§ **EXERCISE OBJECTIVE**
I need the lines below from the one with "Image resolution: width=1262" down to the one with "Open Help in the main navigation bar" reproduced exactly, both ends included, and nothing else.

§ **DATASET CONTENT**

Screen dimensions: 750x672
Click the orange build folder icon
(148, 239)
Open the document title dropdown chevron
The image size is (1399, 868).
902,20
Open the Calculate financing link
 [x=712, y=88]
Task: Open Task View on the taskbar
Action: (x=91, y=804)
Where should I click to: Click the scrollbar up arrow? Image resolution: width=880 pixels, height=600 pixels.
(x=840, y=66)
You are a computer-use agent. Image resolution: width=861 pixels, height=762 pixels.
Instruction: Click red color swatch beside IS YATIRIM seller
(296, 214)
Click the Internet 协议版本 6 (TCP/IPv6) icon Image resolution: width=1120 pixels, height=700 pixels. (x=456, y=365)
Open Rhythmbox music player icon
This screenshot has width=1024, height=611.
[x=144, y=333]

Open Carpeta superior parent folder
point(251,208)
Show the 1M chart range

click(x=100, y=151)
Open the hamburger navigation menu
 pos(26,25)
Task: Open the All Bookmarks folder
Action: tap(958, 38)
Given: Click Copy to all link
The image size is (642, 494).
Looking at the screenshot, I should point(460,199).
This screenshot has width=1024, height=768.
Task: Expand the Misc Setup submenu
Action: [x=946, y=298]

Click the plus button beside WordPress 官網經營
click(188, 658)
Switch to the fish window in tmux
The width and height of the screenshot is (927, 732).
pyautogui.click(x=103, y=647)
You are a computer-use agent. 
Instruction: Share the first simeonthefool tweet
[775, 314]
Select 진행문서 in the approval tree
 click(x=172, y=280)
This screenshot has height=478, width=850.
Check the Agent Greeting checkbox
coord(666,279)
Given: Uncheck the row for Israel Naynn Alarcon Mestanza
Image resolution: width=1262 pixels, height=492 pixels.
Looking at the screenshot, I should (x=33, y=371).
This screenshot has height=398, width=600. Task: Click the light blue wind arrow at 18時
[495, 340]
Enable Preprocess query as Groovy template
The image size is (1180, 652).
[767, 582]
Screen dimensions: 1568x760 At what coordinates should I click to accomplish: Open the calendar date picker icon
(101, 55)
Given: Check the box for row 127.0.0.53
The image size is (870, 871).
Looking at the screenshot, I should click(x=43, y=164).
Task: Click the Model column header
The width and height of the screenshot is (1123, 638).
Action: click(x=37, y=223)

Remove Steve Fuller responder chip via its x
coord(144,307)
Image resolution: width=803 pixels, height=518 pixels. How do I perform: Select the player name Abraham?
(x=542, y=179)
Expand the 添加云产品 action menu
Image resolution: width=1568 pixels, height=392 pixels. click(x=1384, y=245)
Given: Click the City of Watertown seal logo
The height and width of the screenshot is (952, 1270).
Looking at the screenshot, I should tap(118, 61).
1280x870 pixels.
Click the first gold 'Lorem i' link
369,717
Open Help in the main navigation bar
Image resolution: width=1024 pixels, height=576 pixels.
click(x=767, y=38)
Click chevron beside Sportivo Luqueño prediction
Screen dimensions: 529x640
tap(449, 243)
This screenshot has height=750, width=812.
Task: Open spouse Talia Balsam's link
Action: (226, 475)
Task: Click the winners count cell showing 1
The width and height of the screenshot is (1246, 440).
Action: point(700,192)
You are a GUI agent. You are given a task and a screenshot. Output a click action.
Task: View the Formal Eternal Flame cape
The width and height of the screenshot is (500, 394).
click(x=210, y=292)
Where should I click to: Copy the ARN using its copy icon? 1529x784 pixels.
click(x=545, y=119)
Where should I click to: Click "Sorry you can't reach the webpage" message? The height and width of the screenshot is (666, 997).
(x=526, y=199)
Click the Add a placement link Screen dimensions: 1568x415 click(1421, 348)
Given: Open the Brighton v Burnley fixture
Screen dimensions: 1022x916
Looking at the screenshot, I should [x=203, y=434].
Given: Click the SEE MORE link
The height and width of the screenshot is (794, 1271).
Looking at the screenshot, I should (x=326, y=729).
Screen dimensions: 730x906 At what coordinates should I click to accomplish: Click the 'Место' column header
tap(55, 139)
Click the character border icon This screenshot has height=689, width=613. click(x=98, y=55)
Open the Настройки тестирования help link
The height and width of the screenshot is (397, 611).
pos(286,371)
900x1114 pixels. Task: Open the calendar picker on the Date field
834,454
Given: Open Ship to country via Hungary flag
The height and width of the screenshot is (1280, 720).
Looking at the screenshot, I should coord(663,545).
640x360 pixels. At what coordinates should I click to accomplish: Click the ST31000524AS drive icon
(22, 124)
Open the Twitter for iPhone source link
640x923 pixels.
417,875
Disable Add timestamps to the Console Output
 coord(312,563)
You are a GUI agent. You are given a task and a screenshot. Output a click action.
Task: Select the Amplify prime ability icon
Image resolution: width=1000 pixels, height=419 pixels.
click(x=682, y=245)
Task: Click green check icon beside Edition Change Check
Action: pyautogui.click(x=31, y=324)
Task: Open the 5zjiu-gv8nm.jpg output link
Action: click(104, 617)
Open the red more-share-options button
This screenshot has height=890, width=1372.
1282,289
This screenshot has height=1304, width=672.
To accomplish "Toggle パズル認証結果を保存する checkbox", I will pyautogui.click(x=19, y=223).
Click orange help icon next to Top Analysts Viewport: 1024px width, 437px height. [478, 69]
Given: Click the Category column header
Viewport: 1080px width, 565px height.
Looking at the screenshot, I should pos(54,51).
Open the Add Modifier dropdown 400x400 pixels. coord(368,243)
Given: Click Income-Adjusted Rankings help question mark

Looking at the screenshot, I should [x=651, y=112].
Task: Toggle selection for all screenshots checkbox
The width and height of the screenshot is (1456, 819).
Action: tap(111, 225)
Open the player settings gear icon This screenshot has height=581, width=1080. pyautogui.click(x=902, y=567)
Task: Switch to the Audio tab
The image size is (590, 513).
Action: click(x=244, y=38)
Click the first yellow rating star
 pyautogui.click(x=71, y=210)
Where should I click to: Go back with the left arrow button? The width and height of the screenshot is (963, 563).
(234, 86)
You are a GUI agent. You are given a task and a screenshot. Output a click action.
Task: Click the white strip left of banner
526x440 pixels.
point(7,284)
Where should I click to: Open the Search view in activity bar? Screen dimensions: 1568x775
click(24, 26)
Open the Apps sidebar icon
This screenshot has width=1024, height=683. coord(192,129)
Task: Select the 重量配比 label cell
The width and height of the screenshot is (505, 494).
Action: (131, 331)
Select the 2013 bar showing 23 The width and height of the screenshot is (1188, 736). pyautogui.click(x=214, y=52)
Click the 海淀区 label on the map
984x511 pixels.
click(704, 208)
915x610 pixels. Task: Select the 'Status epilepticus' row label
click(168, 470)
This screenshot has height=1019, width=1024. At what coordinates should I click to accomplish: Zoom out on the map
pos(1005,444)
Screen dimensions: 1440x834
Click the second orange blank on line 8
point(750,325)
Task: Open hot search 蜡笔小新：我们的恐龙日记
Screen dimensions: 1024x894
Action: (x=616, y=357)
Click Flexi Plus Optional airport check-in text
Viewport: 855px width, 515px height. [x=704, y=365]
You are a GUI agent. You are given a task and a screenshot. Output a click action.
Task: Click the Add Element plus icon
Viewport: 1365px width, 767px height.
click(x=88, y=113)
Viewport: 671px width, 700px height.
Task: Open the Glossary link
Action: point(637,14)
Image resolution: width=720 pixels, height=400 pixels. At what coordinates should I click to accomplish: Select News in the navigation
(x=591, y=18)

§ **OUTPUT OF THE TASK**
Image resolution: width=1262 pixels, height=492 pixels.
Looking at the screenshot, I should (x=33, y=371).
This screenshot has height=398, width=600. Task: Click the light blue wind arrow at 18時
[495, 340]
Enable Preprocess query as Groovy template
The image size is (1180, 652).
[767, 582]
Screen dimensions: 1568x760 At what coordinates should I click to accomplish: Open the calendar date picker icon
(101, 55)
Given: Check the box for row 127.0.0.53
The image size is (870, 871).
Looking at the screenshot, I should click(x=43, y=164).
Task: Click the Model column header
The width and height of the screenshot is (1123, 638).
Action: click(x=37, y=223)

Remove Steve Fuller responder chip via its x
coord(144,307)
Image resolution: width=803 pixels, height=518 pixels. How do I perform: Select the player name Abraham?
(x=542, y=179)
Expand the 添加云产品 action menu
Image resolution: width=1568 pixels, height=392 pixels. click(x=1384, y=245)
Given: Click the City of Watertown seal logo
The height and width of the screenshot is (952, 1270).
Looking at the screenshot, I should tap(118, 61).
1280x870 pixels.
Click the first gold 'Lorem i' link
369,717
Open Help in the main navigation bar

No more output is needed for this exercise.